Copy every record verbatim. Leave the pictures out.

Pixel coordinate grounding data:
::::::::::

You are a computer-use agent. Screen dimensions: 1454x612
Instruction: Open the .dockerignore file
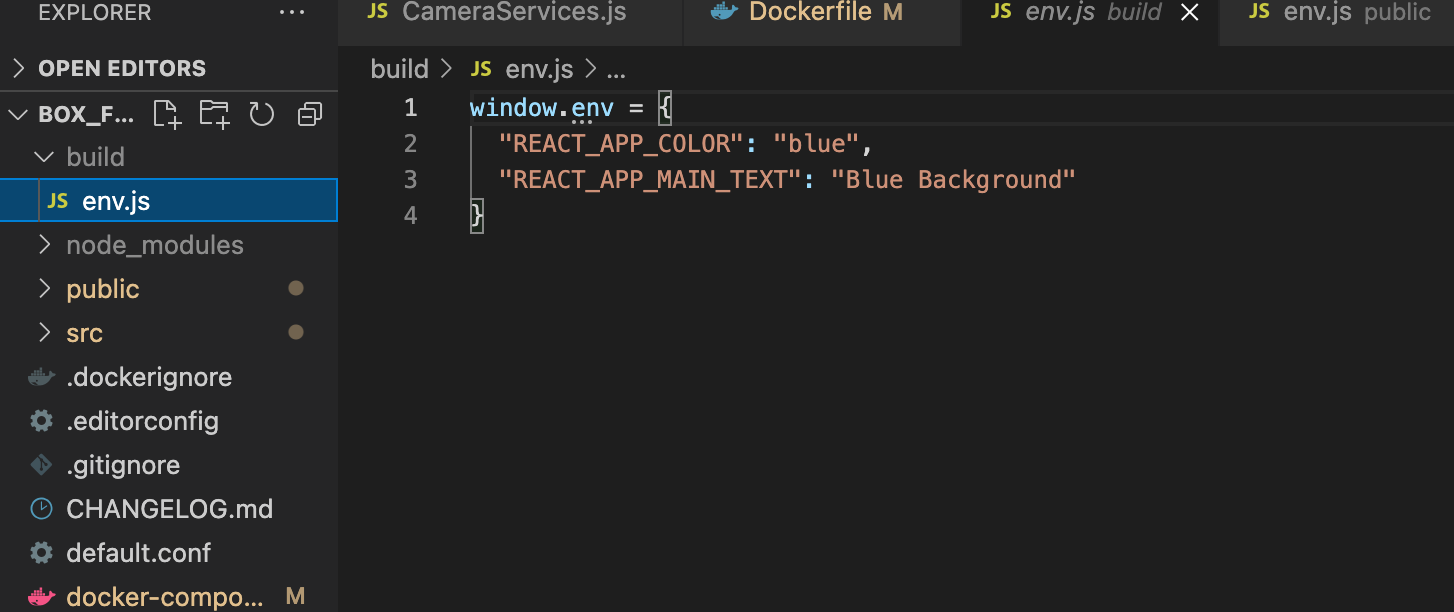(149, 377)
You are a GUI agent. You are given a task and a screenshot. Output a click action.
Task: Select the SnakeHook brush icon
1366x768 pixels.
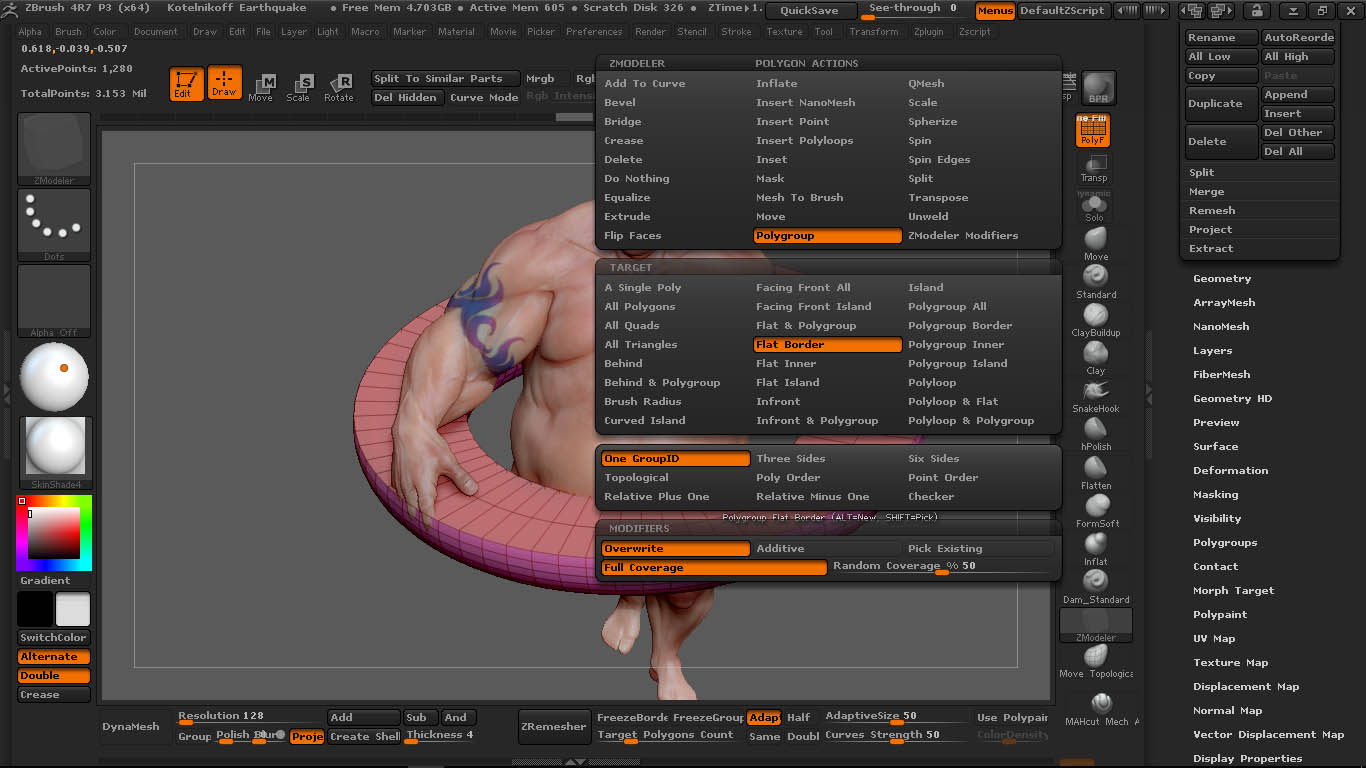click(x=1095, y=390)
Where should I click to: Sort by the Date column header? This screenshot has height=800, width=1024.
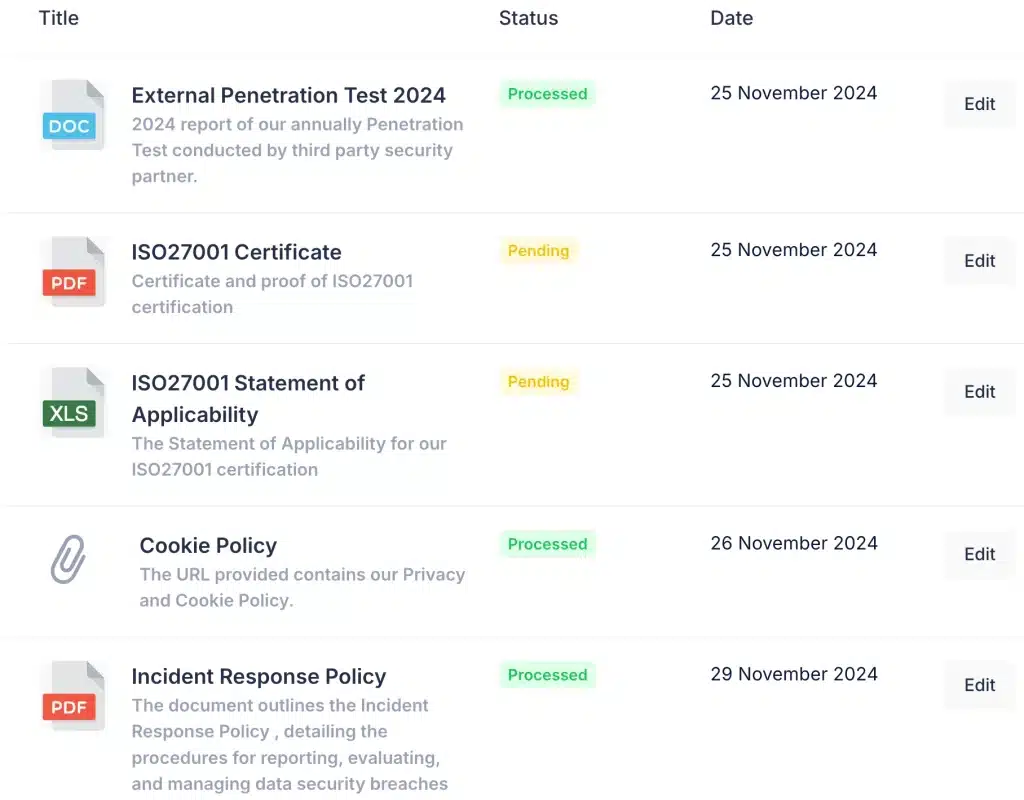coord(731,18)
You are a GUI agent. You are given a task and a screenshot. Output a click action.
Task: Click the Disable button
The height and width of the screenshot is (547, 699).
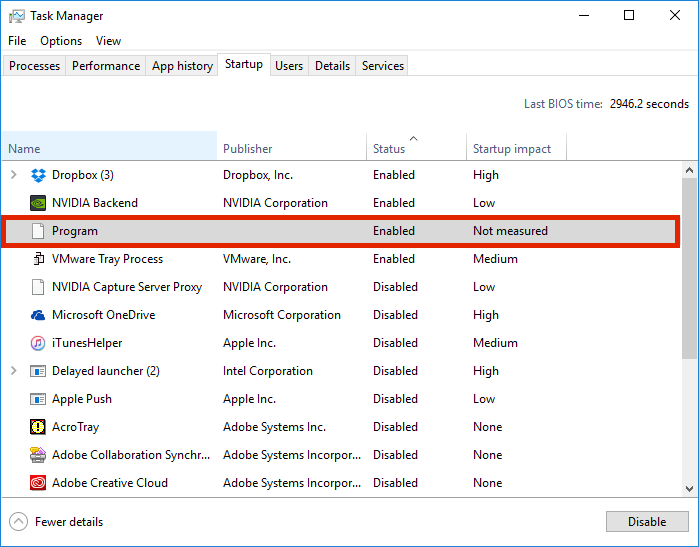pyautogui.click(x=647, y=522)
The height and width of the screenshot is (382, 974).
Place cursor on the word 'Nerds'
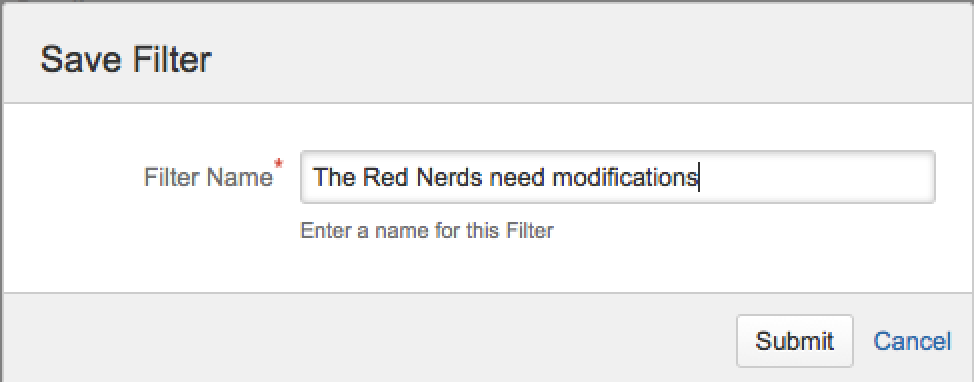pos(449,178)
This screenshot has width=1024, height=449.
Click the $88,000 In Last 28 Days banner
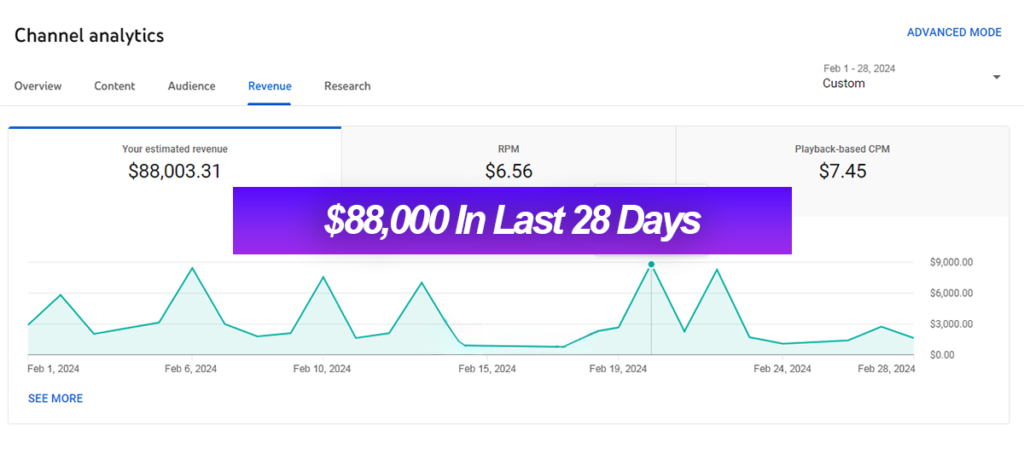512,221
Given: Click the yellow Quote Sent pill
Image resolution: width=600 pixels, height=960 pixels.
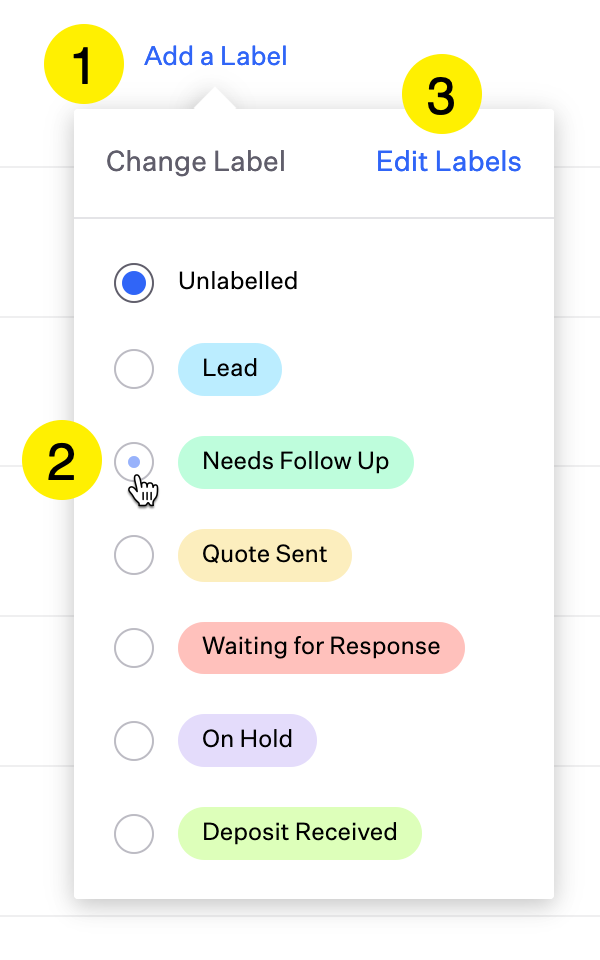Looking at the screenshot, I should point(264,555).
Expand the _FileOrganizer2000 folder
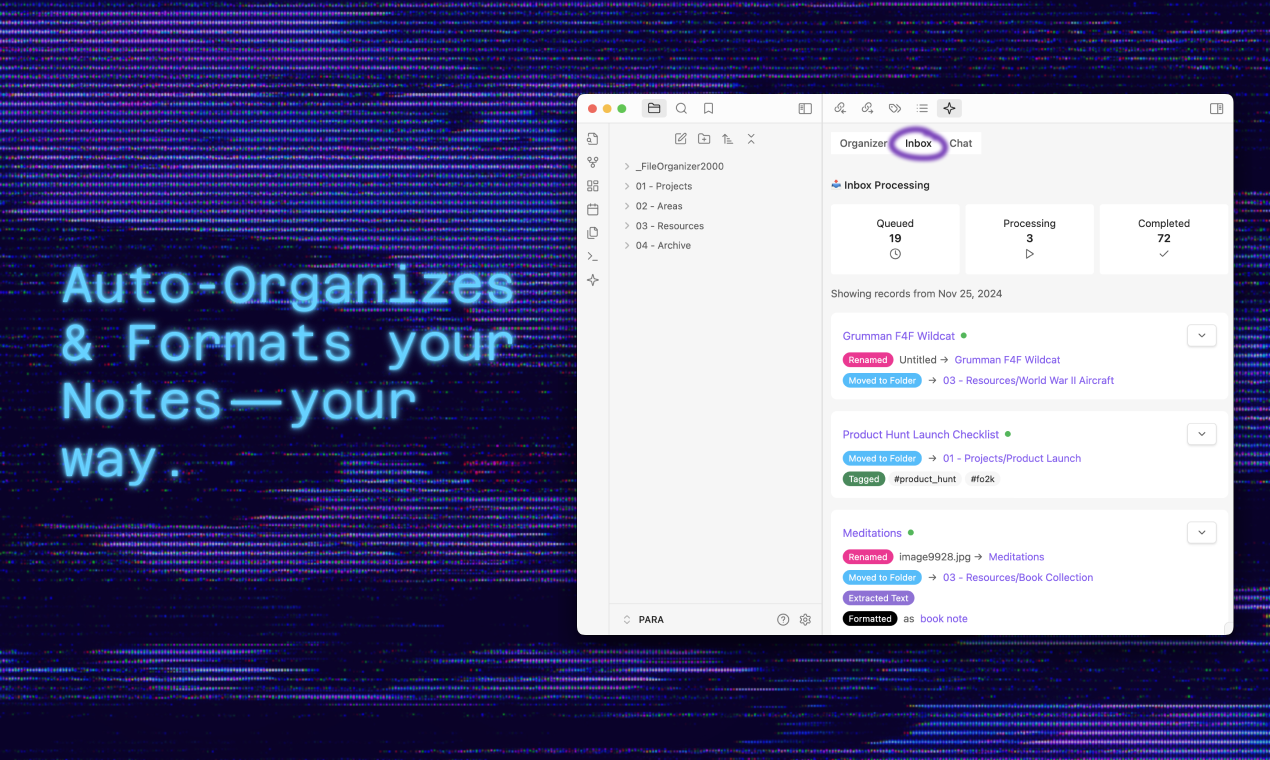The height and width of the screenshot is (760, 1270). click(626, 166)
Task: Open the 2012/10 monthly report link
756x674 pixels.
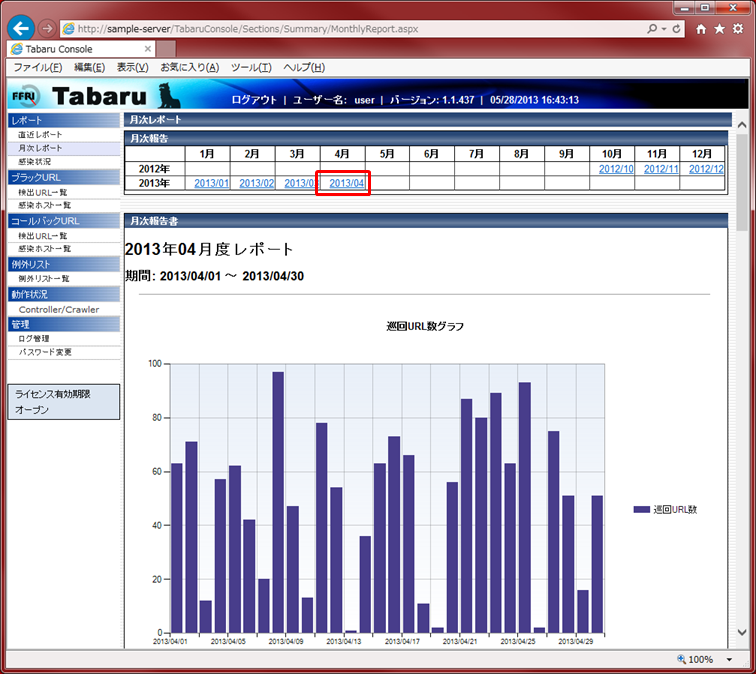Action: pos(616,169)
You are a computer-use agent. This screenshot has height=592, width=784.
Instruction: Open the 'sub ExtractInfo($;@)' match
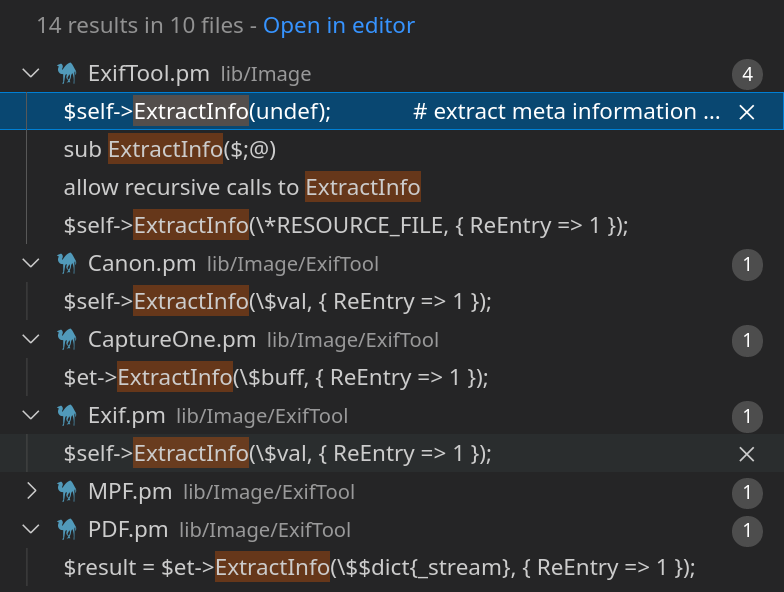169,150
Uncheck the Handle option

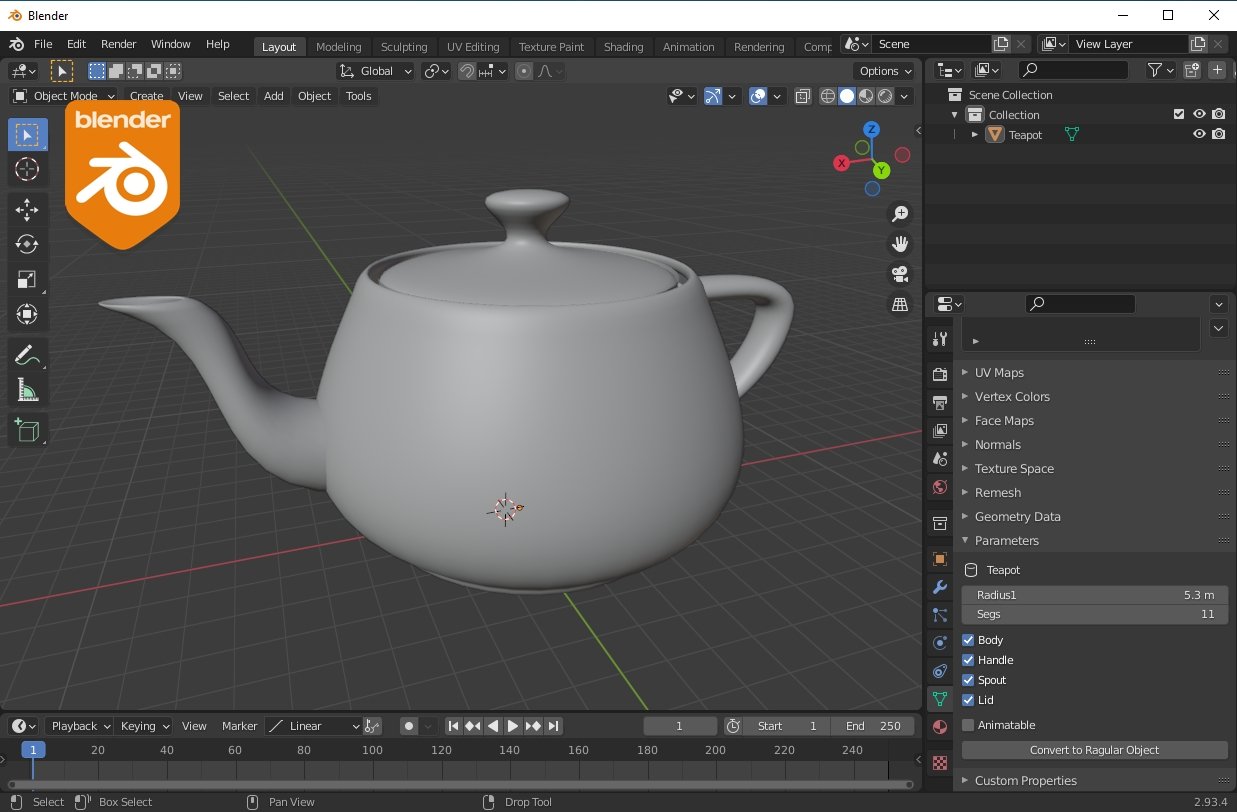coord(968,659)
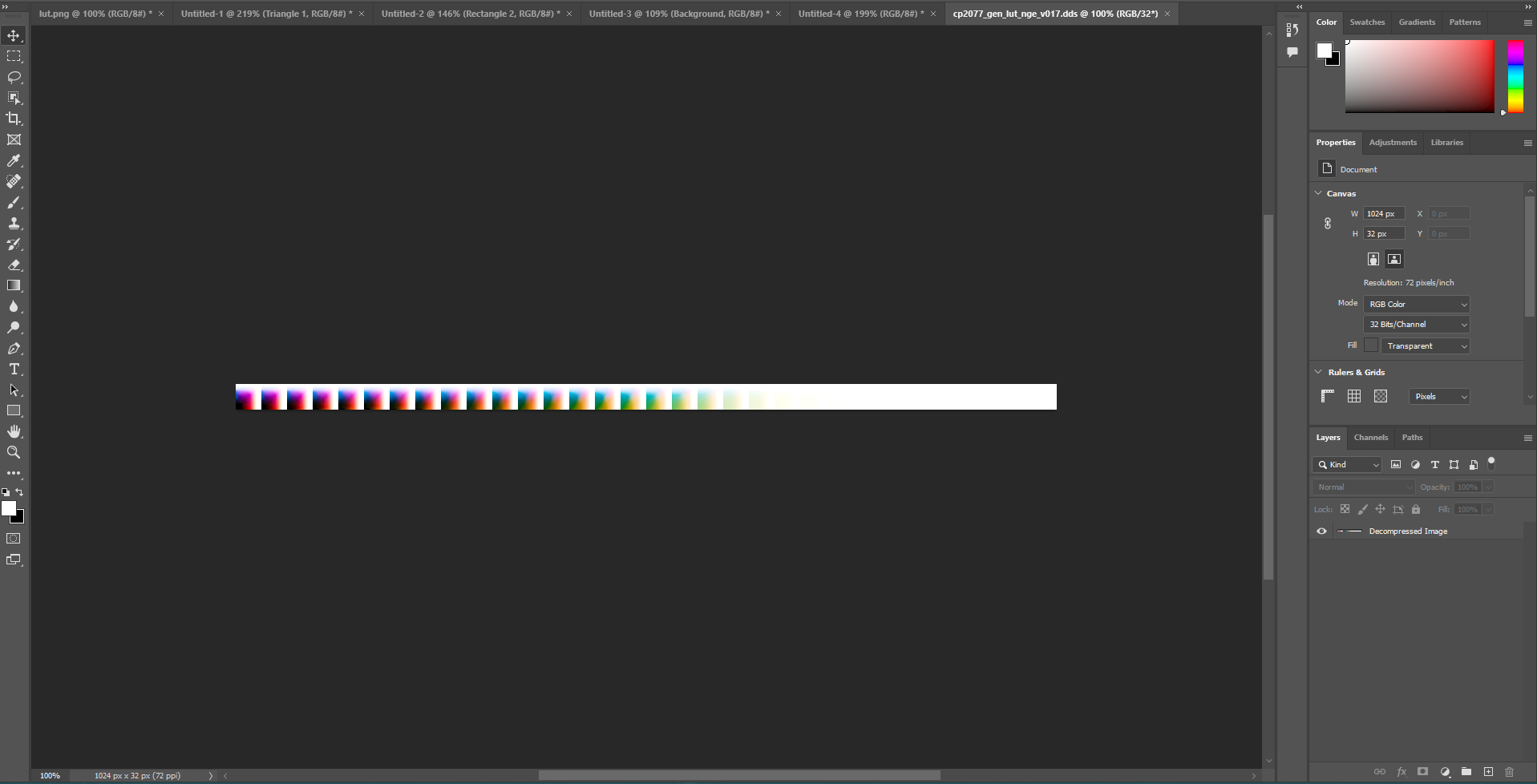This screenshot has width=1537, height=784.
Task: Select the Zoom tool
Action: tap(14, 453)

::::::::::

**EXERCISE OUTPUT**
You are a computer-use agent. Screen dimensions: 1454x612
Instruction: Open the .dockerignore file
(149, 377)
You are a GUI agent. You are given a task and a screenshot. Output a click action.
Task: Select the SnakeHook brush icon
1366x768 pixels.
click(x=1095, y=390)
Where should I click to: Sort by the Date column header? This screenshot has height=800, width=1024.
coord(731,18)
You are a GUI agent. You are given a task and a screenshot. Output a click action.
Task: Click the Disable button
The height and width of the screenshot is (547, 699).
pyautogui.click(x=647, y=522)
The height and width of the screenshot is (382, 974).
Place cursor on the word 'Nerds'
pos(449,178)
This screenshot has width=1024, height=449.
Click the $88,000 In Last 28 Days banner
512,221
Given: Click the yellow Quote Sent pill
Image resolution: width=600 pixels, height=960 pixels.
Looking at the screenshot, I should point(264,555).
Expand the _FileOrganizer2000 folder
The height and width of the screenshot is (760, 1270). click(626, 166)
Task: Open the 2012/10 monthly report link
756x674 pixels.
Action: pos(616,169)
You are a computer-use agent. This screenshot has height=592, width=784.
Instruction: Open the 'sub ExtractInfo($;@)' match
169,150
Uncheck the Handle option

coord(968,659)
This screenshot has width=1537, height=784.
Task: Select the Zoom tool
Action: tap(14, 453)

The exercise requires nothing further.